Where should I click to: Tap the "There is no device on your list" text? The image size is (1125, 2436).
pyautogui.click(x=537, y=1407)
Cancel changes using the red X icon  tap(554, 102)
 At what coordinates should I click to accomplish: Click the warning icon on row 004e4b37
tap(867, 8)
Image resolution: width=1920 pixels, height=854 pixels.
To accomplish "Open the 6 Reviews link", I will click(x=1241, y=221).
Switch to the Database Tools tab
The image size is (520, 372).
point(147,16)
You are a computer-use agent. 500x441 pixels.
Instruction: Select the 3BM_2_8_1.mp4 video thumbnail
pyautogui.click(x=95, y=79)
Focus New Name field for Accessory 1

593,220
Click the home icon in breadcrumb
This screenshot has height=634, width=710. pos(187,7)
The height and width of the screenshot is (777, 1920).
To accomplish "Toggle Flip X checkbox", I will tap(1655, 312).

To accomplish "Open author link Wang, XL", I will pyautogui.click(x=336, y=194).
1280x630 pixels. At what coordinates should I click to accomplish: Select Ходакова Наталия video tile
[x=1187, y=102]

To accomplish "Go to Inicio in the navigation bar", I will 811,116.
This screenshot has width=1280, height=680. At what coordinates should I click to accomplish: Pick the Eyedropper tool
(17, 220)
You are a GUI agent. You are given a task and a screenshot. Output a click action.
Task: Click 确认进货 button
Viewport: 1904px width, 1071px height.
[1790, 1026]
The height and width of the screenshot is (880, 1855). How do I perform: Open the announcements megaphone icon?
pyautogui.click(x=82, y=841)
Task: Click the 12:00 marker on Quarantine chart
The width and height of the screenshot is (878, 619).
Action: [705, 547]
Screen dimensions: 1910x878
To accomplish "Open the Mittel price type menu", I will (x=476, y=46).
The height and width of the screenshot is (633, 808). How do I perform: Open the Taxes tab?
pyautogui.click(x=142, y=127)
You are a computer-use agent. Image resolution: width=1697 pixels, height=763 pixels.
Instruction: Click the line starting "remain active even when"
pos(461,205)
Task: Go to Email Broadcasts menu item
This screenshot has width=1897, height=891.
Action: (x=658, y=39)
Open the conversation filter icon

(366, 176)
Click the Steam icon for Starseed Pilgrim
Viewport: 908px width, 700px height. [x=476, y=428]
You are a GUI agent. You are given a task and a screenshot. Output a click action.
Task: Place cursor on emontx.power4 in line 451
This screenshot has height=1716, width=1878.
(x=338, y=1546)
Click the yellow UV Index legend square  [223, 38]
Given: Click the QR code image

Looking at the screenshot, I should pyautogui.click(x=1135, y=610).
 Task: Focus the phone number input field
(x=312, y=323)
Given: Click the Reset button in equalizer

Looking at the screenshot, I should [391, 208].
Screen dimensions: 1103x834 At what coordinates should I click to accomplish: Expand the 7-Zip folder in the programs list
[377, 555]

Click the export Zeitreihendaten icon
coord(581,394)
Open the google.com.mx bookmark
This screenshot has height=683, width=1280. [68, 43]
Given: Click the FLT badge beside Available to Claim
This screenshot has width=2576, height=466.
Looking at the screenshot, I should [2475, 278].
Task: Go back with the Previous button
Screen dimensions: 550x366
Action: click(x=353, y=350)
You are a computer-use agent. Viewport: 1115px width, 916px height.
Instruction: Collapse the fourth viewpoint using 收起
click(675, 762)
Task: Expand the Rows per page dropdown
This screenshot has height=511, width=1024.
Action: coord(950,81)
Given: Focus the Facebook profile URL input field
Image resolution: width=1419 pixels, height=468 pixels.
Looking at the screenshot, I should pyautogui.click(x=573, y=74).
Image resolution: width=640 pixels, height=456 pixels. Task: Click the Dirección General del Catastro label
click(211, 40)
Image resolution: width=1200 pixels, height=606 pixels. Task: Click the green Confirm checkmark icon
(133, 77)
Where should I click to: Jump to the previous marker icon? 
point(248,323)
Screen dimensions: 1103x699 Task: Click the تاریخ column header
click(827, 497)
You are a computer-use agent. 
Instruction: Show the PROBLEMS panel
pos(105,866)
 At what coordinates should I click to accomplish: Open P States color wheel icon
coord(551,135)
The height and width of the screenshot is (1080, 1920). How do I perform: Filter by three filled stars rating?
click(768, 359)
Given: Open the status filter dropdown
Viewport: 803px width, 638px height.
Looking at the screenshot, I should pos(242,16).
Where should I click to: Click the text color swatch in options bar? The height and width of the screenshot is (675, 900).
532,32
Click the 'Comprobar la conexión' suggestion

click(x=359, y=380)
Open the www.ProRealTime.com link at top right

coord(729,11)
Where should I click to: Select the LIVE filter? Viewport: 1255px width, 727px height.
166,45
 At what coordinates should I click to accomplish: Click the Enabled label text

================================

Directions for this task
What lines hold the string "menu"? Pick them out of the data.

Written answer
To accomplish "Open the Mittel price type menu", I will (x=476, y=46).
Task: Go to Email Broadcasts menu item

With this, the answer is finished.